The report said smaller militaries around the world are deploying inexpensive missile-equipped drones against armored enemies, calling it a “successful” battlefield tactic.
The Turkish drones are built with affordable digital technology, which the report said wrecked tanks and other armored vehicles as well as air-defense systems in wars in Syria, Libya and Azerbaijan.
“These drones point to future warfare being shaped as much by cheap but effective fighting vehicles as expensive ones with the most advanced technology,” it said.
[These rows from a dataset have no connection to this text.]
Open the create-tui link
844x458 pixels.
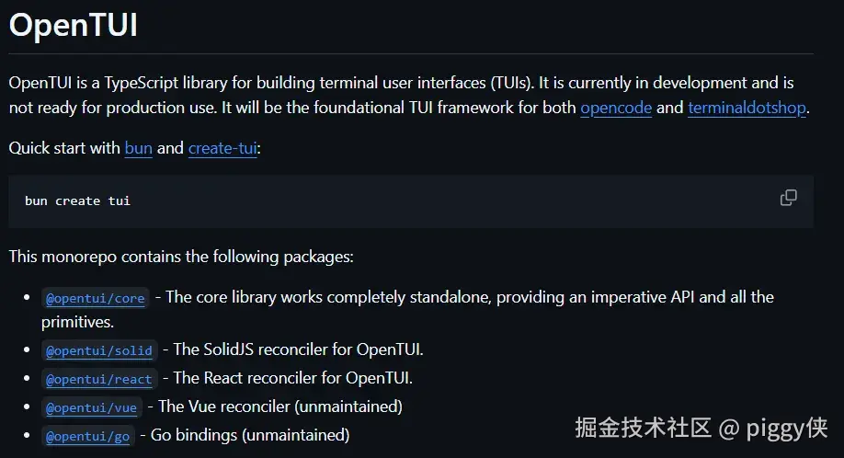(x=222, y=148)
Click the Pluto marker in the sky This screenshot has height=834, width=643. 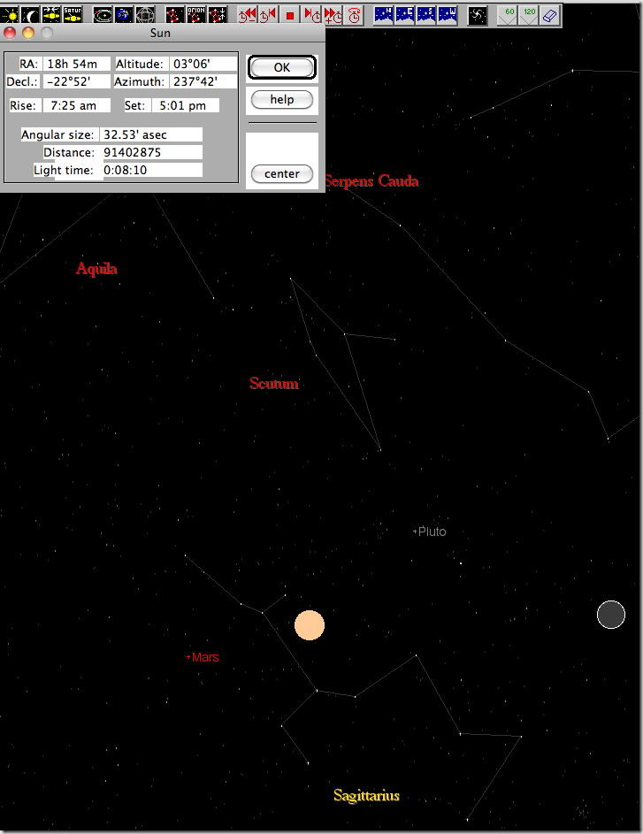click(416, 532)
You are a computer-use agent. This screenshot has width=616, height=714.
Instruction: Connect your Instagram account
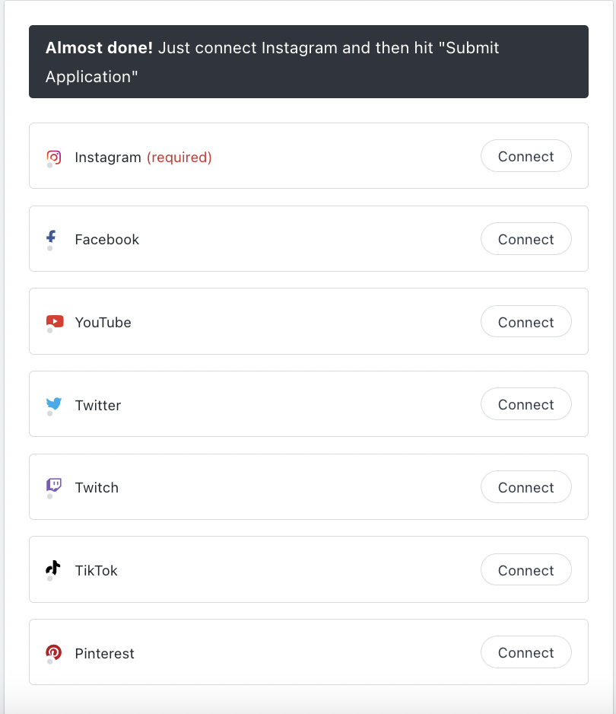coord(526,156)
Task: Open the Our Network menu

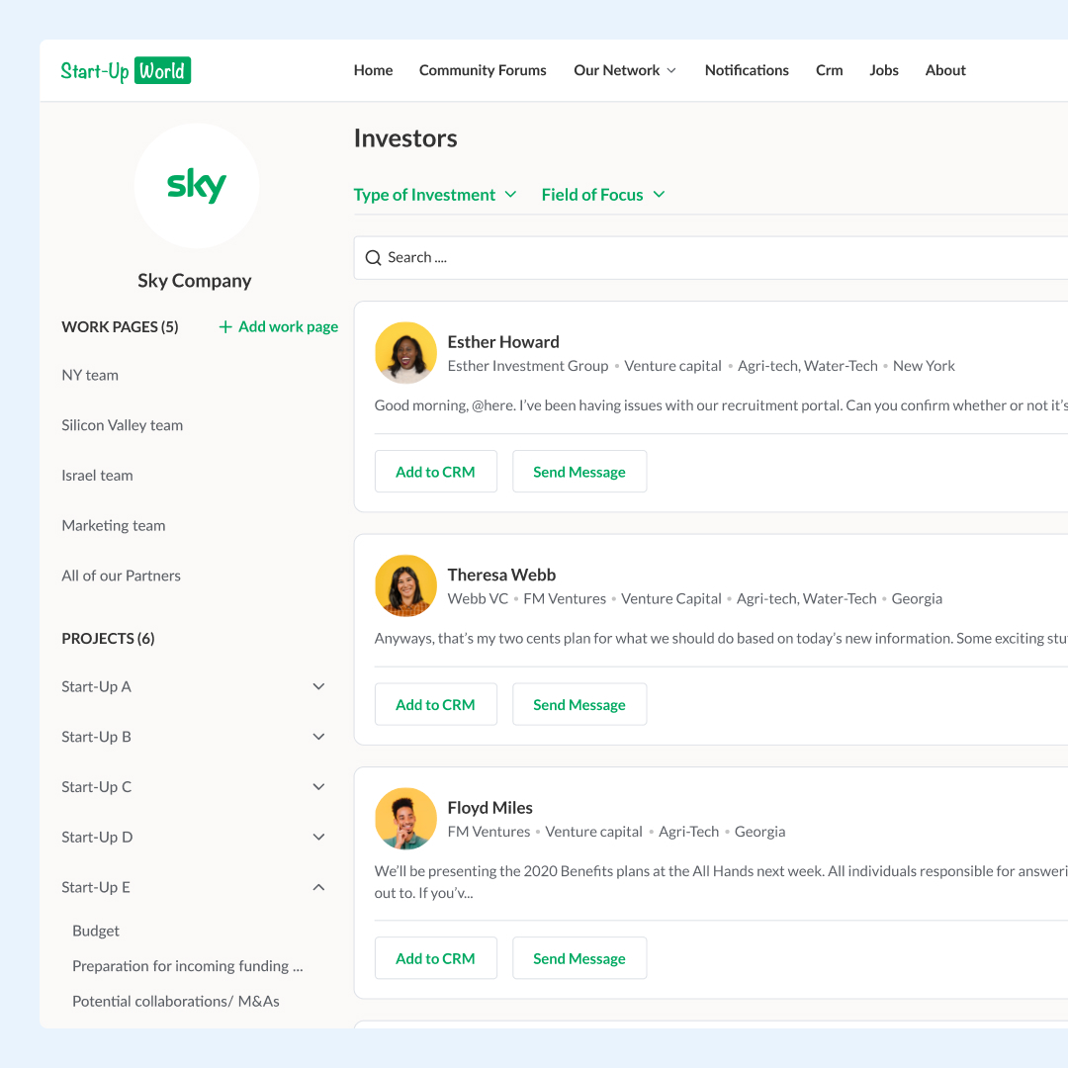Action: (x=625, y=70)
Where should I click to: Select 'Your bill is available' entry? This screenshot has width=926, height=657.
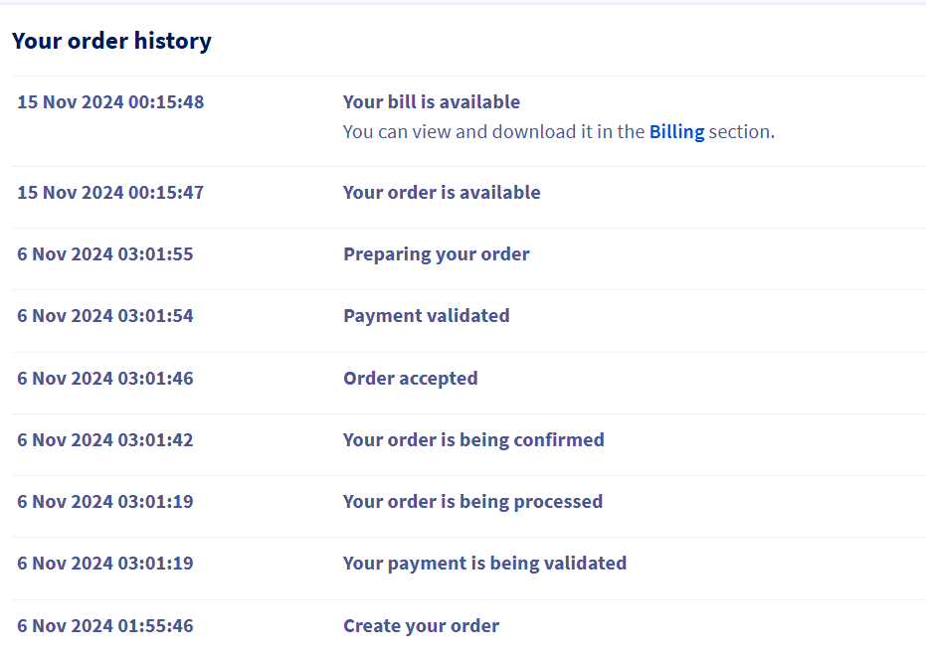(x=432, y=101)
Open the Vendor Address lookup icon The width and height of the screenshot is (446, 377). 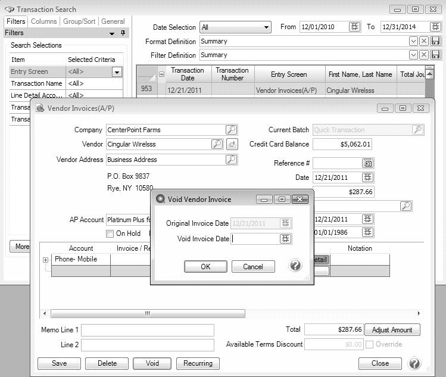pos(231,160)
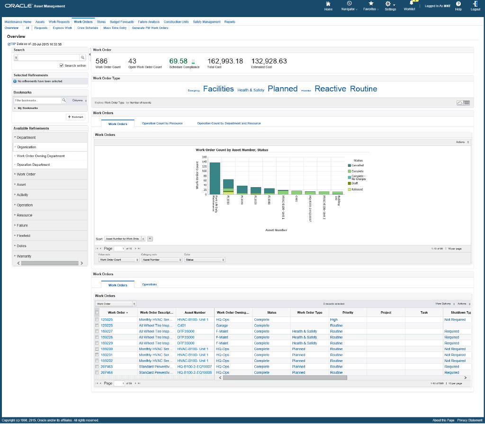The image size is (485, 424).
Task: Switch to Operation Count by Resource tab
Action: click(162, 123)
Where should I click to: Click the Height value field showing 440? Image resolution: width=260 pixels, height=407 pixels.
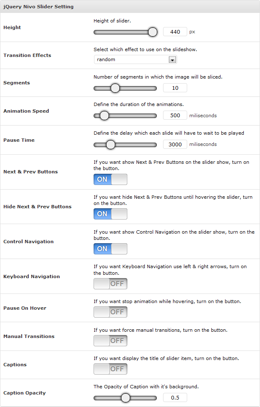(x=175, y=32)
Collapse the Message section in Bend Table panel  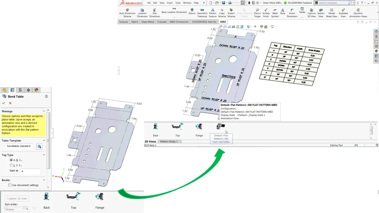[44, 111]
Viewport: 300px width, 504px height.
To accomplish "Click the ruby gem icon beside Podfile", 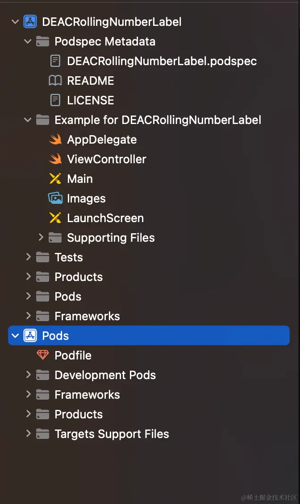I will click(43, 355).

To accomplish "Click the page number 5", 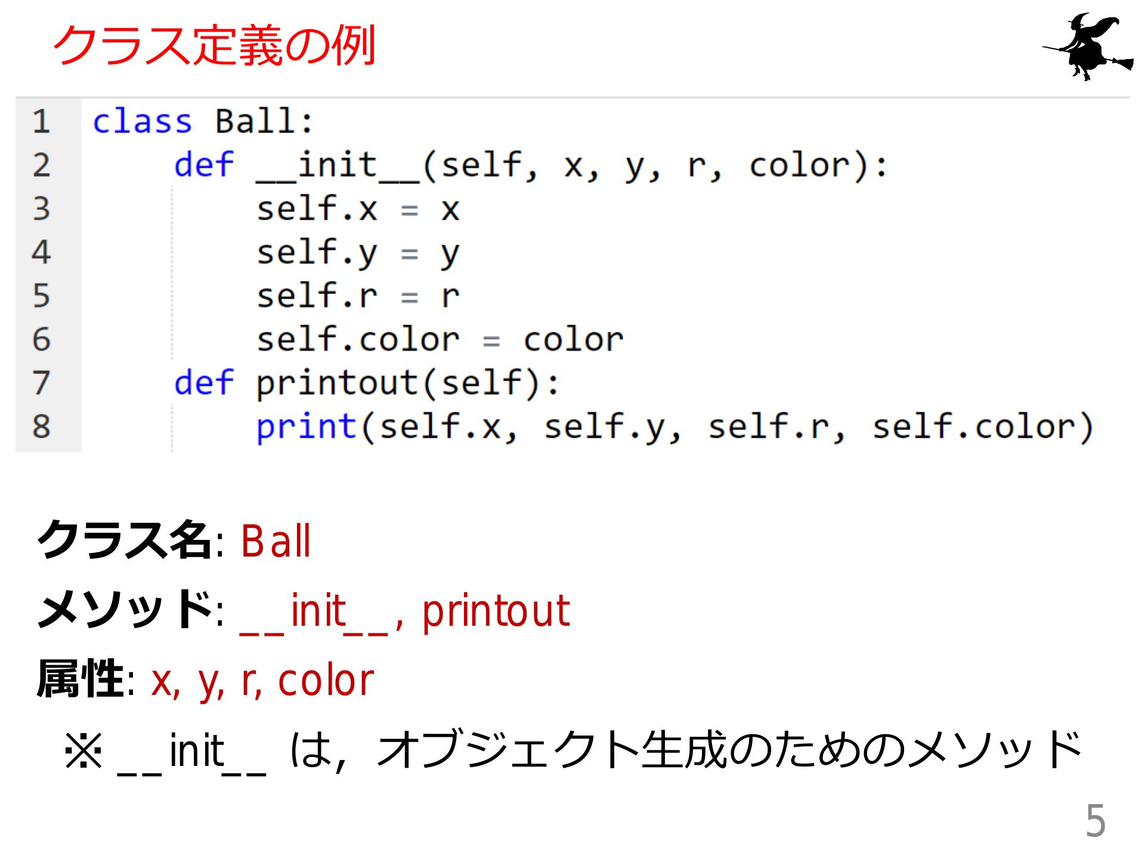I will coord(1096,821).
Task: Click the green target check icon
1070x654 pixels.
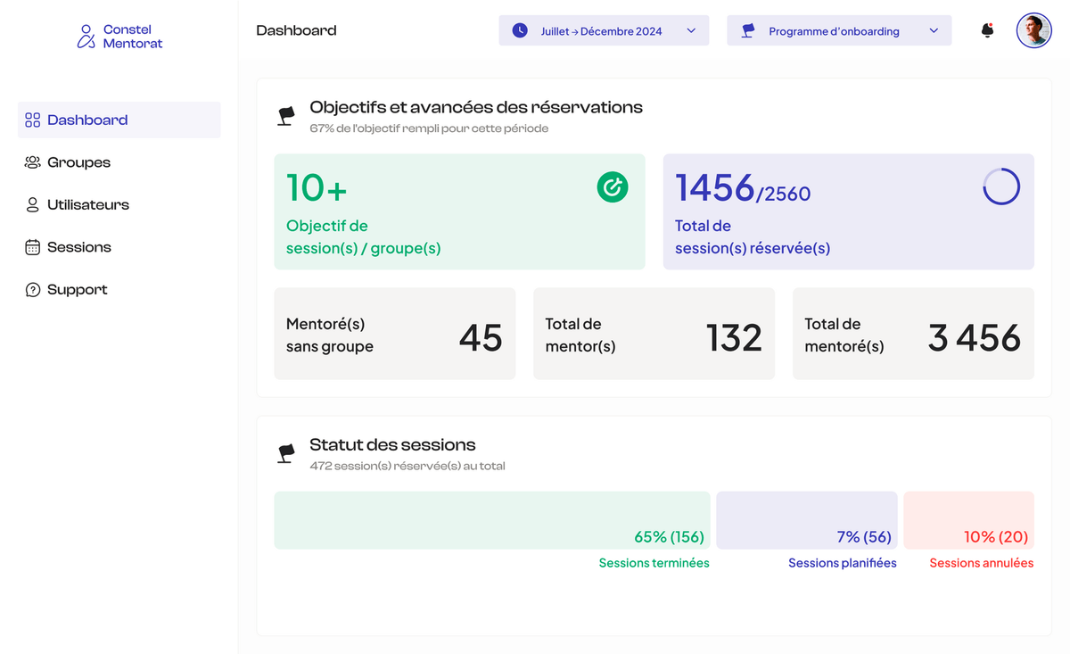Action: (x=613, y=187)
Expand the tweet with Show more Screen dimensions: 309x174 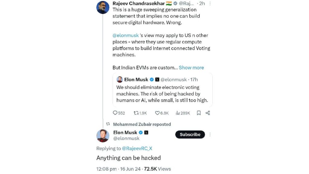tap(191, 68)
Last July during a virtual gathering of the Air and Space Power Conference, Britain’s Defense Secretary Ben Wallace stressed the “game-changing” role of Turkish drones in modern warfare in the Middle East and North Africa.
“We need to look at the lessons of others. Look how Turkey has been operating in Libya, where it has used Bayraktar TB2 UAVs since mid-2019,” said Wallace at the time.
In the report, the Bayraktar TB2 is compared with the American MQ-9.
The TB2 is lightly armed with four laser-guided missiles and its radio-controlled apparatus limits its basic range to around 200 miles, roughly a fifth of the ground the MQ-9 can cover, it said.
“Yet it is utilitarian and reliable, qualities reminiscent of the Soviet Kalashnikov AK-47 rifle that changed warfare in the 20th century,” it added.